(Data under study):
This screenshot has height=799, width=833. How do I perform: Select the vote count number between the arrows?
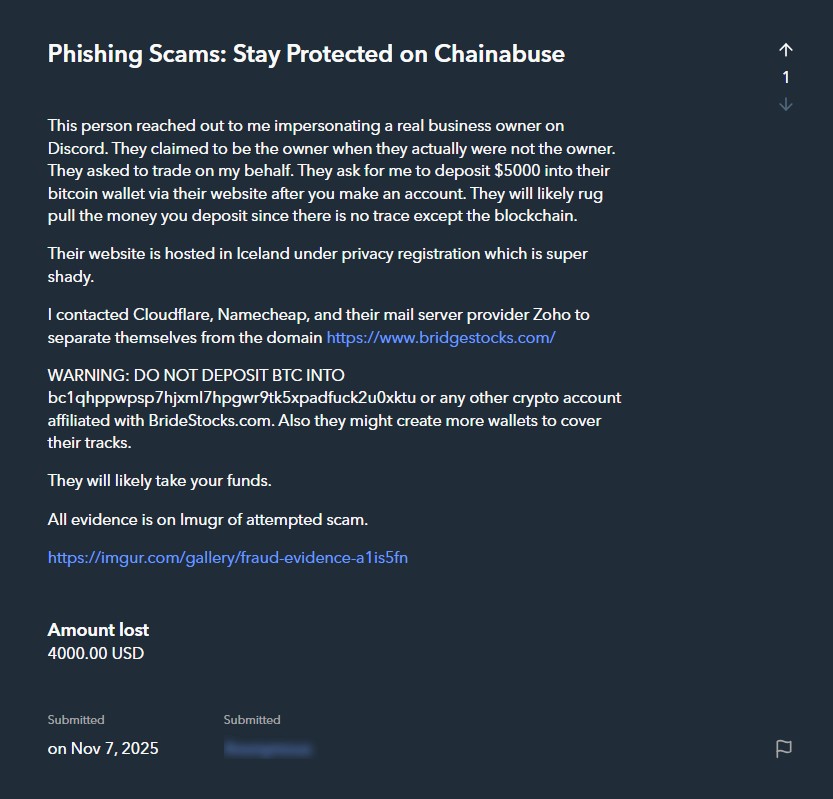tap(786, 77)
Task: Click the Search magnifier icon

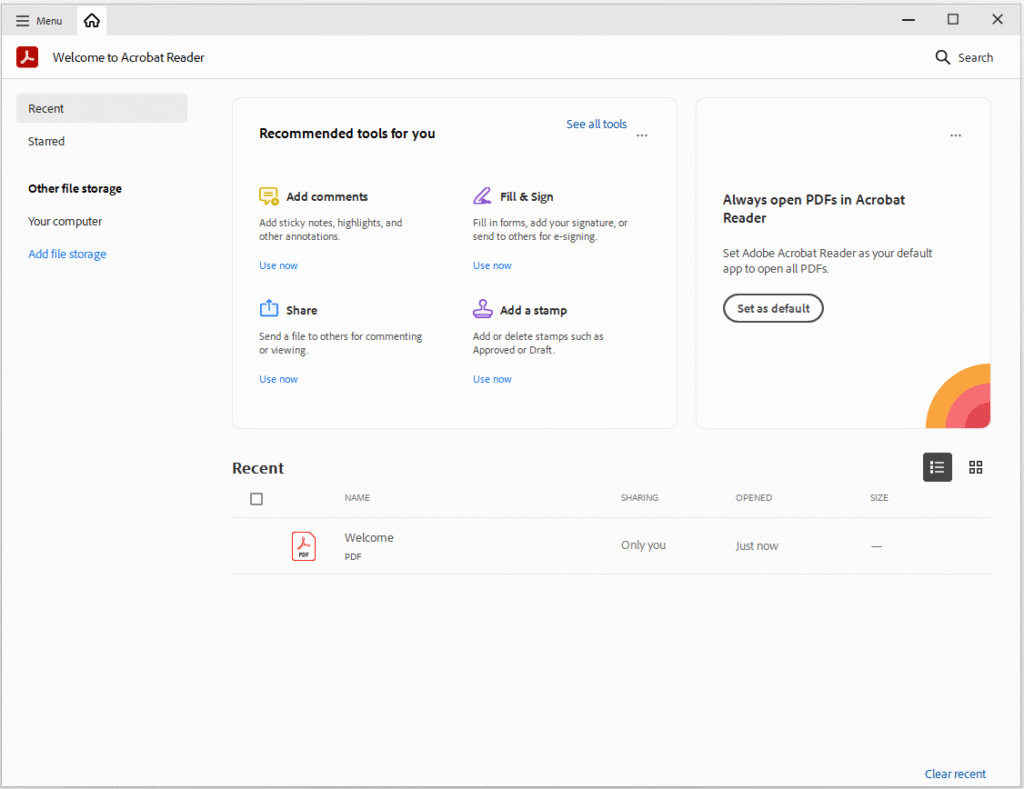Action: point(942,58)
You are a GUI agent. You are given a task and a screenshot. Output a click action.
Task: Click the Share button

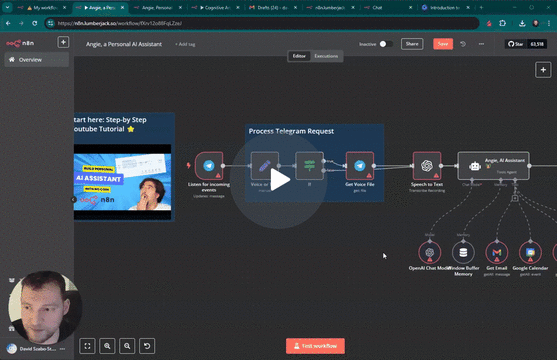412,44
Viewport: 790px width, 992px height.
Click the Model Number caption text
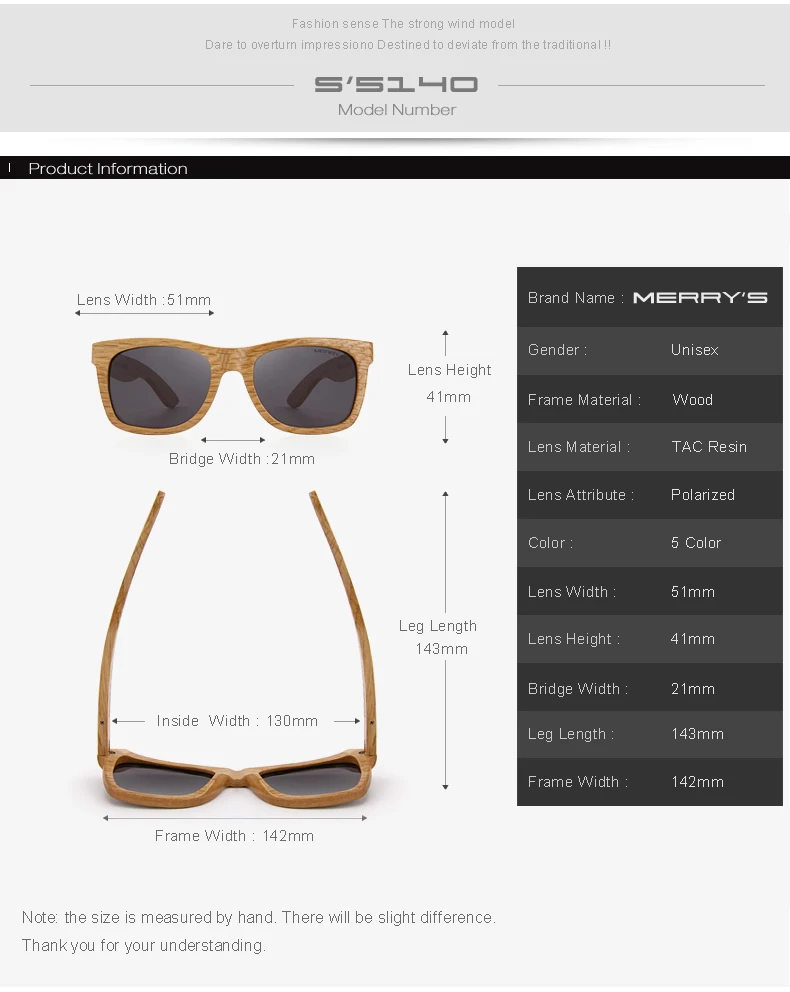click(397, 110)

(Assignment):
The entries above, without their pictures, should be written out exactly.

(Expected answer):
This screenshot has height=799, width=833. How do I perform: Select the vote count number between the arrows?
tap(786, 77)
Task: Click the Search magnifier icon

Action: point(942,58)
You are a GUI agent. You are given a task and a screenshot. Output a click action.
Task: Click the Share button

412,44
Viewport: 790px width, 992px height.
Click the Model Number caption text
click(397, 110)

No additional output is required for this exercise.